Day 26: Jesus – man of the (bad) people

Mark 2:1-17 (AD 27)

Jesus didn’t waste any time, once he started his public ministry, in forcing people to have an opinion about him. Here we have a pair of stories in which Jesus first acted in a way that could only have been justified if he was God himself. And then flouted and contradicted their rules and dared them to confront him about it.

a.) Claimed to be God (v.5)

The lengths the friends went to in order to get their paralysed buddy in front of Jesus was impressive. But not really that surprising, given Jesus’ burgeoning reputation as a healer with miraculous powers, and definitely not the point of the story. If I thought that trashing someone’s straw-and-mud roof, which could quickly be repaired, was the price of getting a paralysed person healed, there’s quite a long list of people I’d be prepared to do that for. No big deal.

What IS a very big deal indeed is the miraculous healer guy claiming to be God. First, he identifies the man’s real (spiritual) problem as distinct from what he THOUGHT his problem was (physical); then (without being asked) Jesus fixes it.

Which is of course a parallel for Jesus’ entire mission:

He came as the long-awaited Messiah whom people were looking forward to seeing liberate them from the physically oppressive regime of the Romans. A great and impressive military leader to whom they could all look and say ‘Wow, he’s awesome’. Pretty much like they did with King Saul 1,000 years earlier.

He repudiated that idea utterly by being born into poverty in dubious family circumstances, and having a Dad who young. During his ministry he mixed with the outcasts, got rejected by almost everyone and died in humiliating agony as a criminal…and by so doing brought salvation to all mankind.

Even as Christians our relationship with God can easily slip into being rather more ‘please rescue me from the Romans’ than we’d like to admit; we need to focus more on the ‘please make me more like you’.

b.) Ate with openly immoral people (v.15)

The Pharisees thought this would stop God from saving the Israelites from their enemies, and was considered to be the mingling with anti-God people that God had prohibited and was the cause of much of ancient Israel’s immorality. Except of course that God was talking about intermarriage, not dinner…one is rather more serious a commitment than the other!
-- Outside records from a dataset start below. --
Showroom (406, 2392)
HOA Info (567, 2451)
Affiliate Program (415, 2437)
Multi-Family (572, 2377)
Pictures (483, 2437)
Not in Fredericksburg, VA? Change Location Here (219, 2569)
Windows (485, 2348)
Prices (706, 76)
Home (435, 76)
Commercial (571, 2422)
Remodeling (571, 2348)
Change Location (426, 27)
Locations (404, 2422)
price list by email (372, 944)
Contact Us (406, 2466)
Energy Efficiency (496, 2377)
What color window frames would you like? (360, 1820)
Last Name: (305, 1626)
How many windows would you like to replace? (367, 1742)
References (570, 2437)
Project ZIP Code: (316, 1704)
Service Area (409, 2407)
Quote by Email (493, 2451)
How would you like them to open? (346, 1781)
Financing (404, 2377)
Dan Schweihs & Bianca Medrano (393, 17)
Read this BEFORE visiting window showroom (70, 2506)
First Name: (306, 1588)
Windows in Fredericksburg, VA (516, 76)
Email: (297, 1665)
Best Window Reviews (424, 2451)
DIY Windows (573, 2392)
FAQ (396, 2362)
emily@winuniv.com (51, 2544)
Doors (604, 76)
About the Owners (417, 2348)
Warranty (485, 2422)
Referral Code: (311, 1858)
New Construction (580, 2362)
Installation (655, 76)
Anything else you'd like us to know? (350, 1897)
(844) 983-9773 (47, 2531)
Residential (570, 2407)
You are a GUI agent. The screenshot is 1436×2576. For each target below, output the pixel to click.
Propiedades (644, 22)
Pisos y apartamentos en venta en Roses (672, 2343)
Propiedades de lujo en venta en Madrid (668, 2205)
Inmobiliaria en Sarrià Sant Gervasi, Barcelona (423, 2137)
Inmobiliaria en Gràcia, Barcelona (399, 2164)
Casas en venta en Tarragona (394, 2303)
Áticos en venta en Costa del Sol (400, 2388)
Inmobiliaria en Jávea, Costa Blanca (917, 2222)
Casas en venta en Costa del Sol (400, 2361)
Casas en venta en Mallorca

But the rules they put around this were a theme for the religious leaders that Jesus picked up on at other times in his ministry. So for example the command not to work on the Sabbath was codified by the Pharisees to say that, for example, there was a set distance you were allowed to walk (less than a mile). That was OK. But if you walked further than that distance you were suddenly in breach of the Ten Commandments and risking God’s wrath on the whole country. So they made it all a massive deal and effectively controlled the people through theological emotional terrorism.

c.) Claimed that eating with openly immoral people is an obviously God-honouring thing to do (v.17)

A word of caution here: Jesus was in someone’s house eating with them, not just hanging out with them in a general socialising kind of way. He was not close friends with those people and not spectating their enjoyment of evil (see Psalm 1:1), but he knew the value of putting himself at their level by sharing a meal with them. He combined a ‘come to me’ approach of public speaking with a ‘I’m with you’ strategy of being in their lives so he could more appropriately speak into their lives.We reach the lost – in the first instance – by getting to know the lost, and genuinely caring about them – not merely regarding them as projects.